**Exercise description:** Every line of the data, first to last, must be written out unchanged.

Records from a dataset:
========================================
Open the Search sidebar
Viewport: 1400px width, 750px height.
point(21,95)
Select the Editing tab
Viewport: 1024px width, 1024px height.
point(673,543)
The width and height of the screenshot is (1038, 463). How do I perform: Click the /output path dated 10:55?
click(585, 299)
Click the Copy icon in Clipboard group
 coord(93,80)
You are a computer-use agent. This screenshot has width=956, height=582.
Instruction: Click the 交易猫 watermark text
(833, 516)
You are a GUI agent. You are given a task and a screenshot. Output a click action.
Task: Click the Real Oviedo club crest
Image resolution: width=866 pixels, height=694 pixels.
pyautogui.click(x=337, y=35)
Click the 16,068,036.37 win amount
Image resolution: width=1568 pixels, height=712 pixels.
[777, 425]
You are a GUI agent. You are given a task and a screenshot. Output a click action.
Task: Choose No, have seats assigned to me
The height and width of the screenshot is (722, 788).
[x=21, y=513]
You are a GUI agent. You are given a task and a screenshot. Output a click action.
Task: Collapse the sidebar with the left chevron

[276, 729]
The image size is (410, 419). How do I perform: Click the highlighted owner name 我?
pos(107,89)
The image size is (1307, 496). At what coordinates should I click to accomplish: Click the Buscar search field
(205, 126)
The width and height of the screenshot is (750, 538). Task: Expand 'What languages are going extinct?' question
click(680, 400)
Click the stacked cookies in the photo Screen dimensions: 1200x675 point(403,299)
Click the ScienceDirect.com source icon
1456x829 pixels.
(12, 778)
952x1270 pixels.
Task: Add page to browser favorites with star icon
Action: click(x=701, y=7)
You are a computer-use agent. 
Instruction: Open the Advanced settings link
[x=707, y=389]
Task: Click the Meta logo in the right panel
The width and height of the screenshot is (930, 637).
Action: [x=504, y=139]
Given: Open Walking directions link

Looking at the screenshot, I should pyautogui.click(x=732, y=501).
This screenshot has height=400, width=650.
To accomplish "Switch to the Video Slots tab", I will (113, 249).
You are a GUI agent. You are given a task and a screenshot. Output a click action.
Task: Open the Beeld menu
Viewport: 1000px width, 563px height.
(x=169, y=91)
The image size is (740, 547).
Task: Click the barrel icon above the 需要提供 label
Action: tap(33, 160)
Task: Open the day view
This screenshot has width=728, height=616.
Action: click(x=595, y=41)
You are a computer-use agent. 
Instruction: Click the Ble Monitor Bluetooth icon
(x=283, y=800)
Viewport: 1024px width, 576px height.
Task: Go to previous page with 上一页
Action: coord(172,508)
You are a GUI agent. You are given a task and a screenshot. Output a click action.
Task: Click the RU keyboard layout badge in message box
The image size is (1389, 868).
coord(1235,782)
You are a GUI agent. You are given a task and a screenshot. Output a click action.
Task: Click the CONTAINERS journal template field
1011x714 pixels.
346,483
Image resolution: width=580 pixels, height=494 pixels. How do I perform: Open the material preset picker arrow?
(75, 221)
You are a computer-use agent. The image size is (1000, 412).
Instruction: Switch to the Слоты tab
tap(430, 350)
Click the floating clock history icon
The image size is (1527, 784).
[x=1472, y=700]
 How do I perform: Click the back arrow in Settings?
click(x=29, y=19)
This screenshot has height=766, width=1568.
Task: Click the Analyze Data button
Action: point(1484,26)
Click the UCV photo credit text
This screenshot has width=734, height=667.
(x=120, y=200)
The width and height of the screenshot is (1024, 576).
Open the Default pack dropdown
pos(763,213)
========================================
**Result for this task:**
Open the Search sidebar
Viewport: 1400px width, 750px height.
point(21,95)
Select the Editing tab
Viewport: 1024px width, 1024px height.
point(673,543)
The width and height of the screenshot is (1038, 463). How do I perform: Click the /output path dated 10:55?
click(585, 299)
Click the Copy icon in Clipboard group
 coord(93,80)
You are a computer-use agent. This screenshot has width=956, height=582.
Instruction: Click the 交易猫 watermark text
(833, 516)
You are a GUI agent. You are given a task and a screenshot. Output a click action.
Task: Click the Real Oviedo club crest
Image resolution: width=866 pixels, height=694 pixels.
pyautogui.click(x=337, y=35)
Click the 16,068,036.37 win amount
Image resolution: width=1568 pixels, height=712 pixels.
[777, 425]
You are a GUI agent. You are given a task and a screenshot. Output a click action.
Task: Choose No, have seats assigned to me
The height and width of the screenshot is (722, 788).
[x=21, y=513]
You are a GUI agent. You are given a task and a screenshot. Output a click action.
Task: Collapse the sidebar with the left chevron

[276, 729]
The image size is (410, 419). How do I perform: Click the highlighted owner name 我?
pos(107,89)
The image size is (1307, 496). At what coordinates should I click to accomplish: Click the Buscar search field
(205, 126)
The width and height of the screenshot is (750, 538). Task: Expand 'What languages are going extinct?' question
click(680, 400)
Click the stacked cookies in the photo Screen dimensions: 1200x675 point(403,299)
Click the ScienceDirect.com source icon
1456x829 pixels.
(12, 778)
952x1270 pixels.
Task: Add page to browser favorites with star icon
Action: click(x=701, y=7)
You are a computer-use agent. 
Instruction: Open the Advanced settings link
[x=707, y=389]
Task: Click the Meta logo in the right panel
The width and height of the screenshot is (930, 637).
Action: [x=504, y=139]
Given: Open Walking directions link

Looking at the screenshot, I should pyautogui.click(x=732, y=501).
This screenshot has height=400, width=650.
To accomplish "Switch to the Video Slots tab", I will (113, 249).
You are a GUI agent. You are given a task and a screenshot. Output a click action.
Task: Open the Beeld menu
Viewport: 1000px width, 563px height.
(x=169, y=91)
The image size is (740, 547).
Task: Click the barrel icon above the 需要提供 label
Action: tap(33, 160)
Task: Open the day view
This screenshot has width=728, height=616.
Action: click(x=595, y=41)
You are a computer-use agent. 
Instruction: Click the Ble Monitor Bluetooth icon
(x=283, y=800)
Viewport: 1024px width, 576px height.
Task: Go to previous page with 上一页
Action: coord(172,508)
You are a GUI agent. You are given a task and a screenshot. Output a click action.
Task: Click the RU keyboard layout badge in message box
The image size is (1389, 868).
coord(1235,782)
You are a GUI agent. You are given a task and a screenshot. Output a click action.
Task: Click the CONTAINERS journal template field
1011x714 pixels.
346,483
Image resolution: width=580 pixels, height=494 pixels. How do I perform: Open the material preset picker arrow?
(75, 221)
You are a computer-use agent. The image size is (1000, 412).
Instruction: Switch to the Слоты tab
tap(430, 350)
Click the floating clock history icon
The image size is (1527, 784).
[x=1472, y=700]
 How do I perform: Click the back arrow in Settings?
click(x=29, y=19)
This screenshot has height=766, width=1568.
Task: Click the Analyze Data button
Action: point(1484,26)
Click the UCV photo credit text
This screenshot has width=734, height=667.
(x=120, y=200)
The width and height of the screenshot is (1024, 576).
Open the Default pack dropdown
pos(763,213)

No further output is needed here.